Elaborado em três partes de cerca de 20 minutos, Abeliomonstro tem dois pequenos intervalos, indispensáveis para permitir o descanso dos actores, uma vez que a permanência durante períodos longos de tempo sob luz negra é demasiado prejudicial aos olhos. Intervalos esses que podem ser aproveitados por quem vê para umas trocas de palavras ou uma ida ao bar — e é aqui que se vê como O Realejo é também um espaço com vida própria.
«Abeliomonstro» é uma criação colectiva de “O Realejo” , com direcção plástica de Clara Bento e música de José Prata.
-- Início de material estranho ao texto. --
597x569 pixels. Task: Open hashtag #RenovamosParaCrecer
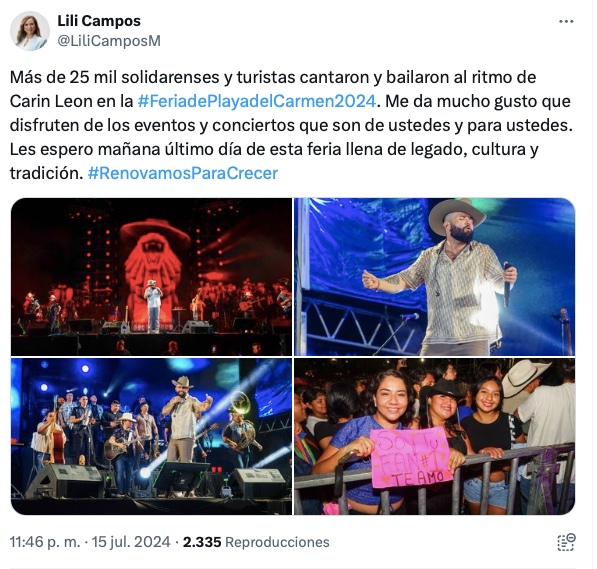[183, 173]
António Mário, José Topa, Clara Bento, Oscar Branco, Cristina Costa, Victor Valente e Filipe Coelho são os actores que dão vida a um belo espectáculo.
No início da peça, um dos actores falou das dificuldades do grupo, na absurda não atribuição de um subsídio “por engano” e terminou do seguinte modo:
“Se gostarem, aconselhem Abeliomonstro aos vossos amigos. Se não gostarem, aconselhem-no aos vossos inimigos...”
Quanto a nós, sem margem para dúvidas, damos o conselho aos amigos mas, ainda mais, a toda a gente: vale mesmo a pena ir ver “Abeliomonstro”.